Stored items
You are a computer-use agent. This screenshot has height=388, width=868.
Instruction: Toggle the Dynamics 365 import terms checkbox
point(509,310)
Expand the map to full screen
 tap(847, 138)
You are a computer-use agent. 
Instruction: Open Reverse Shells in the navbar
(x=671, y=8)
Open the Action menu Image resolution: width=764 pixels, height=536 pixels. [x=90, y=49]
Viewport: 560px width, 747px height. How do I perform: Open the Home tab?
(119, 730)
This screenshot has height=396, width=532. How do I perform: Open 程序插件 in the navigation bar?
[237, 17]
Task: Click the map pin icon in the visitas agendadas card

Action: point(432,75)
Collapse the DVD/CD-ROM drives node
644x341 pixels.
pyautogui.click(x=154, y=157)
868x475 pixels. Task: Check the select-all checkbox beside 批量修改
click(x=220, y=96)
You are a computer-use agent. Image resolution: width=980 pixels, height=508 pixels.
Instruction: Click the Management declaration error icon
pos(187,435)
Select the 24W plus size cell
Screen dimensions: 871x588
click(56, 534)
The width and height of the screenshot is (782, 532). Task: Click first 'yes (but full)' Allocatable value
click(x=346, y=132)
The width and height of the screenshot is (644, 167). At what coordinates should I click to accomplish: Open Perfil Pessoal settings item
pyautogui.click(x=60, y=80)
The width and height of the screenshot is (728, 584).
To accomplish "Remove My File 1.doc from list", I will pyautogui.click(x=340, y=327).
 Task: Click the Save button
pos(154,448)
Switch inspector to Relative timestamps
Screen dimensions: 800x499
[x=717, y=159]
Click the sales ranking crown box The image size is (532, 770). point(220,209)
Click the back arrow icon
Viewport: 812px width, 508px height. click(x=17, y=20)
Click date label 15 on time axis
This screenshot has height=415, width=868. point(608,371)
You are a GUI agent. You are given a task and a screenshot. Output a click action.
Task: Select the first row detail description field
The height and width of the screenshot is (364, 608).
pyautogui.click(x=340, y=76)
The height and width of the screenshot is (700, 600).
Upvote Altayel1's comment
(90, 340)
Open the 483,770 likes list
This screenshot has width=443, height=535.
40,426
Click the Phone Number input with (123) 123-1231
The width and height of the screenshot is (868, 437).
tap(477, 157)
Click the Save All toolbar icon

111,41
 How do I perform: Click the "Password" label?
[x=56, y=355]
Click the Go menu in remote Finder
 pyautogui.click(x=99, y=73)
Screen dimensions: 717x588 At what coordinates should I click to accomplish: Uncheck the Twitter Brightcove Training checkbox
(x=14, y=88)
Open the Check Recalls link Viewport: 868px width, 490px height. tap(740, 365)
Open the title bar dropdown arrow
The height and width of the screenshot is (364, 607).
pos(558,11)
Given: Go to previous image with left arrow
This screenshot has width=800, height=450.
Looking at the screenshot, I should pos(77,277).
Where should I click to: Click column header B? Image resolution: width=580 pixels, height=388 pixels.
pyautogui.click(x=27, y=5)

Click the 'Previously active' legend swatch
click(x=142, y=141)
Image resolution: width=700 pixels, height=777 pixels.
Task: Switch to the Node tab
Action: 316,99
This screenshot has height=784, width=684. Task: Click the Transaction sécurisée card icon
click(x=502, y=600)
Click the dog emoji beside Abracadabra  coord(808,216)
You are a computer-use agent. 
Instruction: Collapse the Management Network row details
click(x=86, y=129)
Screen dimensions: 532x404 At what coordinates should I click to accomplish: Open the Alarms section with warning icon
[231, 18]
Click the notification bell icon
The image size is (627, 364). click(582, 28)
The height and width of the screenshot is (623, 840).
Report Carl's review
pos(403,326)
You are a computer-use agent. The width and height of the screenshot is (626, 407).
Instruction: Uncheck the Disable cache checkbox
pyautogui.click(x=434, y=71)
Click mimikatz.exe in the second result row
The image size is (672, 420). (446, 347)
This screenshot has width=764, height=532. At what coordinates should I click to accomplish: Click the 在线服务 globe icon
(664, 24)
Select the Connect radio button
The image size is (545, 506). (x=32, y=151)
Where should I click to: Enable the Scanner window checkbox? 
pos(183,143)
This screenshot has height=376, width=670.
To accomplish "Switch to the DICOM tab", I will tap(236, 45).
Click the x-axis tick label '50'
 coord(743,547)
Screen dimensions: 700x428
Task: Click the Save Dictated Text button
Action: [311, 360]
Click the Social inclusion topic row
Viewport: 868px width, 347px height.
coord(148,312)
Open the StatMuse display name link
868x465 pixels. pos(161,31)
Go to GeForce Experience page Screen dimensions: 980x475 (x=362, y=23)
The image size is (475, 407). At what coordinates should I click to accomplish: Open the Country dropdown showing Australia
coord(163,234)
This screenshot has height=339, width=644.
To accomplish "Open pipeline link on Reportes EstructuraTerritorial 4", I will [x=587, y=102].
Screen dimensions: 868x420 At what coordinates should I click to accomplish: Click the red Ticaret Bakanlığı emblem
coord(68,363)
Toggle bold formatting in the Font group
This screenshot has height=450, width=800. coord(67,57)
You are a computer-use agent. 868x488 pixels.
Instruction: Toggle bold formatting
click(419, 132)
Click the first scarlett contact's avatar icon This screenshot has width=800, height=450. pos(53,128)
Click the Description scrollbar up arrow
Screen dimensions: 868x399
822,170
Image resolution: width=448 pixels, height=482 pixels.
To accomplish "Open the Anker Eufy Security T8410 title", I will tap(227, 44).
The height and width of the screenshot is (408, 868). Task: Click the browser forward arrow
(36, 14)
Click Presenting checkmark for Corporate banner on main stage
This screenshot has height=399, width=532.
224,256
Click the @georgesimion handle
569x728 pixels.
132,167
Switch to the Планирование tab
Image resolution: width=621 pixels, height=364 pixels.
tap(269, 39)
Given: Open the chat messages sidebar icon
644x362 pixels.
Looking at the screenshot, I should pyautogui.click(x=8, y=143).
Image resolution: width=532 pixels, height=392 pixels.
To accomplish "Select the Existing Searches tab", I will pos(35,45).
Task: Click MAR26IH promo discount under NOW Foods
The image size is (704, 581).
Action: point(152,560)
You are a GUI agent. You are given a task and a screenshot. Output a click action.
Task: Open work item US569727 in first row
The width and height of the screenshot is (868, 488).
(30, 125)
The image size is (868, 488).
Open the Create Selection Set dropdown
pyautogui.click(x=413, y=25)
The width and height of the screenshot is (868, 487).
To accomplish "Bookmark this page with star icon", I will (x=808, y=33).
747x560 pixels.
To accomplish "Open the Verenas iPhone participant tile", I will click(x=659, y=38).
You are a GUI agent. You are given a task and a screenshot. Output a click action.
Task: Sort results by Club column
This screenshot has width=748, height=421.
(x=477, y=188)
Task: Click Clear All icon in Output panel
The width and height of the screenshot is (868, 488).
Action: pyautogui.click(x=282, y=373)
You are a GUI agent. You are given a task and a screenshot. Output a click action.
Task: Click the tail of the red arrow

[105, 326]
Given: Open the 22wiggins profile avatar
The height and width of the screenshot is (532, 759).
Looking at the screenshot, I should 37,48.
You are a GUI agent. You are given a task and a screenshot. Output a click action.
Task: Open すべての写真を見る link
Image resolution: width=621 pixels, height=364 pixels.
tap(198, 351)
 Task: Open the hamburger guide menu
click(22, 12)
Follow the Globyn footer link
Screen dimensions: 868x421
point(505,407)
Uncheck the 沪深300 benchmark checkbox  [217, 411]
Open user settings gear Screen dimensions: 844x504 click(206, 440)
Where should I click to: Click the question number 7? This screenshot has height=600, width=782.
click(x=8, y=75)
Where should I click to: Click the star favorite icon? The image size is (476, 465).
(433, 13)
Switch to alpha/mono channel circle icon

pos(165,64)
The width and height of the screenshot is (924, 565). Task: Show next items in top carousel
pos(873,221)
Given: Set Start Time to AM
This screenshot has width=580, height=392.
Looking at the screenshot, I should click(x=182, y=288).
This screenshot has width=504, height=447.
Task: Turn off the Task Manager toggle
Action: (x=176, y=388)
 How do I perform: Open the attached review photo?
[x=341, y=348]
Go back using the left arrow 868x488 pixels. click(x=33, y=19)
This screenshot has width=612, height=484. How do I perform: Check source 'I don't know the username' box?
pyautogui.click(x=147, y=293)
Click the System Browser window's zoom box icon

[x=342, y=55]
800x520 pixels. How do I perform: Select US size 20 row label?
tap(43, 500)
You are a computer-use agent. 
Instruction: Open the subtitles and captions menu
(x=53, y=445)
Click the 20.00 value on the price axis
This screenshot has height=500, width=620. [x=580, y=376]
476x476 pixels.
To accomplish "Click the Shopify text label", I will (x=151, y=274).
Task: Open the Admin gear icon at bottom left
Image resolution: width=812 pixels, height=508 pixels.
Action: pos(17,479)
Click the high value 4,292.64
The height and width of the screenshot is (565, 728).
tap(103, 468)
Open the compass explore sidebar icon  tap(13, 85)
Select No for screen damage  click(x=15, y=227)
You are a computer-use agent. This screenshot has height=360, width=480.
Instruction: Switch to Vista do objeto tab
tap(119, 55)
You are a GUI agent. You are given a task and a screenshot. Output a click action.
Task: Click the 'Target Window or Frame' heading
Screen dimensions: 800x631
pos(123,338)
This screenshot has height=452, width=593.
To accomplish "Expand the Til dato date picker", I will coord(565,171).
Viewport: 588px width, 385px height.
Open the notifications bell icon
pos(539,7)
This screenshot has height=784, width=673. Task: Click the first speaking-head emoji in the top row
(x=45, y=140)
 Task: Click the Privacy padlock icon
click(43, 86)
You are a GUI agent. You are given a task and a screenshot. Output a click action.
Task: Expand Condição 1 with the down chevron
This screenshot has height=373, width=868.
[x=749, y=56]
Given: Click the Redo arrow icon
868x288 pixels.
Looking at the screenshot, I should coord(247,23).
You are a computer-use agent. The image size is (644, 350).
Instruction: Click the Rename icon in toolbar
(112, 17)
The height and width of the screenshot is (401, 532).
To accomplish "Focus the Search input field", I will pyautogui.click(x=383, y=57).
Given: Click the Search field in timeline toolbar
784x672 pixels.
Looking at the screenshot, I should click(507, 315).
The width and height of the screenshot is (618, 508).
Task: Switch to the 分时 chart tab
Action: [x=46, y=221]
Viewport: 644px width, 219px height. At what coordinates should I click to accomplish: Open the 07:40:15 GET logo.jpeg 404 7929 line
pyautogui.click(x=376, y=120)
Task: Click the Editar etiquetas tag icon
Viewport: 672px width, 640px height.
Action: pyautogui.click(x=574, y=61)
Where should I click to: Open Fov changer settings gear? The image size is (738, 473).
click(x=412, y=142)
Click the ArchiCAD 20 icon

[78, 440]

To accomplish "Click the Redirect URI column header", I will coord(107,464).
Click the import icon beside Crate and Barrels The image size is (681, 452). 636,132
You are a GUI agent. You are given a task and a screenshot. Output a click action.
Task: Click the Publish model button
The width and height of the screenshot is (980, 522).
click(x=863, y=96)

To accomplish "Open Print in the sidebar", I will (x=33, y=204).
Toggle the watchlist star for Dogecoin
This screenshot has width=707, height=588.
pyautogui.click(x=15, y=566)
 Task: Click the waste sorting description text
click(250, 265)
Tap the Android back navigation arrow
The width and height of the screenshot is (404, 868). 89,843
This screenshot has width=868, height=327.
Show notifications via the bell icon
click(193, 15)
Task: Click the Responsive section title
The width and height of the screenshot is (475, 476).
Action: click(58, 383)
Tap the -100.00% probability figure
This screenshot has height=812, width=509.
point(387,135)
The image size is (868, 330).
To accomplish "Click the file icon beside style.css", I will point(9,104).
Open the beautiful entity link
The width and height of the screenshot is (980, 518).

• [Problem statement]: Up to and including the line with "You are a computer-use agent. Image", write out the records above exactly, starting from their first line.

• [Exercise response]:
You are a computer-use agent. This screenshot has height=388, width=868.
Instruction: Toggle the Dynamics 365 import terms checkbox
point(509,310)
Expand the map to full screen
 tap(847, 138)
You are a computer-use agent. 
Instruction: Open Reverse Shells in the navbar
(x=671, y=8)
Open the Action menu Image resolution: width=764 pixels, height=536 pixels. [x=90, y=49]
Viewport: 560px width, 747px height. How do I perform: Open the Home tab?
(119, 730)
This screenshot has height=396, width=532. How do I perform: Open 程序插件 in the navigation bar?
[237, 17]
Task: Click the map pin icon in the visitas agendadas card

Action: point(432,75)
Collapse the DVD/CD-ROM drives node
644x341 pixels.
pyautogui.click(x=154, y=157)
868x475 pixels. Task: Check the select-all checkbox beside 批量修改
click(x=220, y=96)
You are a computer-use agent. Image resolution: width=980 pixels, height=508 pixels.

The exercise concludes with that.